Cantwell on Keystone XL: Protect public interests, not special interests

January 13, 2015

 

Video from Ranking Member Cantwell’s floor speech: TransCanada ‘circumventing the rules on the books’ 

Washington, D.C. - Today, U.S. Senator Maria Cantwell (D-WA), ranking member of the Senate Energy and Natural Resources Committee, urged her colleagues not to support a Keystone XL Pipeline bill that would allow the TransCanada Corporation to circumvent a federal review process that protects the environment and safety. She also raised concerns that passing the legislation would rubber-stamp an exemption for Keystone XL from a state pipeline review process created by lawmakers in Nebraska.

 “This has been a process by one company constantly circumventing the rules on the books and trying to get a special deal for approval,” Sen. Cantwell said. “One more action by this body is exactly what this special interest company is seeking.”

“I want to focus on a broader energy debate in Congress – rather than a very narrow, specific special interest measure for a pipeline that didn't go through the proper channels of a permitting process,” Sen.
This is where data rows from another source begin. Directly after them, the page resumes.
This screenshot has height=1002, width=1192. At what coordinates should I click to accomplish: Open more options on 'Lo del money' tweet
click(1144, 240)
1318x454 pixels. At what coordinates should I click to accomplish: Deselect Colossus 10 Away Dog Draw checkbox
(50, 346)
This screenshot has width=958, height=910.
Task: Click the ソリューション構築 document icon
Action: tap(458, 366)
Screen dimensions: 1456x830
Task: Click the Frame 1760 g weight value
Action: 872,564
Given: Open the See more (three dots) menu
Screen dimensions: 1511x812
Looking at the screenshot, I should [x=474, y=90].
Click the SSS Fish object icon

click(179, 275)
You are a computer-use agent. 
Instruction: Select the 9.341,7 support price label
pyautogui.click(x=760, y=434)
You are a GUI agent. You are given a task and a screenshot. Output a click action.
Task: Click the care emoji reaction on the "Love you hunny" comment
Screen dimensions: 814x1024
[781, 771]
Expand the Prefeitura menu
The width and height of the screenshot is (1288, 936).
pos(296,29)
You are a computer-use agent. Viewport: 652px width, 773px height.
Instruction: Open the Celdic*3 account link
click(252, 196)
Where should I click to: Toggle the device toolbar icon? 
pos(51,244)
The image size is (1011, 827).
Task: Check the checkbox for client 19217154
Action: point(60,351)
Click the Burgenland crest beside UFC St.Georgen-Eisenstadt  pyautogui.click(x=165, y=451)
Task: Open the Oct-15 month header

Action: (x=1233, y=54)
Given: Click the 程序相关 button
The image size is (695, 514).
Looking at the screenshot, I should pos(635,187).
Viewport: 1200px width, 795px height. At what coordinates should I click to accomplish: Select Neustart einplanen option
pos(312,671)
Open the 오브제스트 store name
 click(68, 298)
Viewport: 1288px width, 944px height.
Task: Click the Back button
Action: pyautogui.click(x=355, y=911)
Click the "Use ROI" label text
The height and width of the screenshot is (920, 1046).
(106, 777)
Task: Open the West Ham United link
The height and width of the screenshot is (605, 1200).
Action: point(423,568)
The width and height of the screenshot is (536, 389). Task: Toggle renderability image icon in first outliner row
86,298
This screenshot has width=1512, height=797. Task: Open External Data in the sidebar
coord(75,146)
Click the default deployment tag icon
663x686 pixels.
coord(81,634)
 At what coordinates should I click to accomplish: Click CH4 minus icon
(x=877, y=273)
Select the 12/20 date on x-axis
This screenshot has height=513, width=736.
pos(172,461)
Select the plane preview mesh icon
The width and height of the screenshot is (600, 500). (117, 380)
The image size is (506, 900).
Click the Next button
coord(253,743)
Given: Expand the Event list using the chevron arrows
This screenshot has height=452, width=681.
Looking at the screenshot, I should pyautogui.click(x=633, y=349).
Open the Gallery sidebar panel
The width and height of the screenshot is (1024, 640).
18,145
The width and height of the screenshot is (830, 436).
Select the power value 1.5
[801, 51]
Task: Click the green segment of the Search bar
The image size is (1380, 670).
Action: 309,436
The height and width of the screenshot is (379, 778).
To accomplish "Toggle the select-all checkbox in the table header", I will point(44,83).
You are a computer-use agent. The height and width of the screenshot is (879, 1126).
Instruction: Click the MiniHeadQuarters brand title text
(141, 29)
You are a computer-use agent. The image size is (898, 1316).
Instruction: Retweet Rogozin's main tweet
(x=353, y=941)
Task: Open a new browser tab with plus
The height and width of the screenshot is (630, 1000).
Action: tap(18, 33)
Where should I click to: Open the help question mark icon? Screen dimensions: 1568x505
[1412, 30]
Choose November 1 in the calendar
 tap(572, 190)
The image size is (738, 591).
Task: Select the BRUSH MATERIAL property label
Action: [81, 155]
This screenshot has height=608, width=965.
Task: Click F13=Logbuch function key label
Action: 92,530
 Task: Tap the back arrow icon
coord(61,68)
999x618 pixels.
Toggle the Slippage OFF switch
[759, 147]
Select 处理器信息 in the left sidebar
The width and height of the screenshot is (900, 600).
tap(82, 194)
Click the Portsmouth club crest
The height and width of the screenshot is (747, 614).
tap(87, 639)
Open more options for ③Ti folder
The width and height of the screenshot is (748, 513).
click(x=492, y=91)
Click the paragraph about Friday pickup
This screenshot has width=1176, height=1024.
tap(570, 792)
Cantwell added.

Sen. Cantwell pointed out that Nebraska state lawmakers created an exemption for the Keystone XL Pipeline from having to pass an approval process with the state’s public service commission. On Friday, four of seven justices on the Nebraska Supreme Court ruled that the act was unconstitutional. Under Nebraska’s state constitution, it would require five justices to overturn the law.

Below are more excerpts from Cantwell’s speech:

•         “On three separate occasions, beginning in 2011, the Nebraska  legislature passed carve-outs to circumvent  the role of the Public Service Commission to approve the Keystone Pipeline. If this was such a great deal, why can’t it go through the normal process like in every other state, with a transportation and utilities commission on siting? Why do you have to take the public interest out of it?”

•         “Tucked away in that Nebraska legislation, was a special interest carve-out that exempted TransCanada from having to comply with the public service commission process. Specifically, the legislation stated it ‘shall not apply to any major oil pipeline that has submitted an application to the U.S. Department of State pursuant to the executive order 13337 prior to the effective date of this act’. There was only one company that qualified for this special interest exemption at the time of that legislation and that was TransCanada.”

•           “This bill is trying to take away the negotiating power of the State Department to make sure the environmental and safety issues are addressed here. I ask my colleagues not to urge forward a process that has been failed from the beginning – that did not allow the public interest to be afforded their rights. It is not our job to site pipelines when the local process has not played out. At least don’t stop the president from making sure these environmental issues are addressed.”

•      “I don’t think anybody in America thinks we’re going to hold onto a 19th century fossil fuel economy forever. The question is whether Congress is going to spend its time moving forward on a 21st century plan.”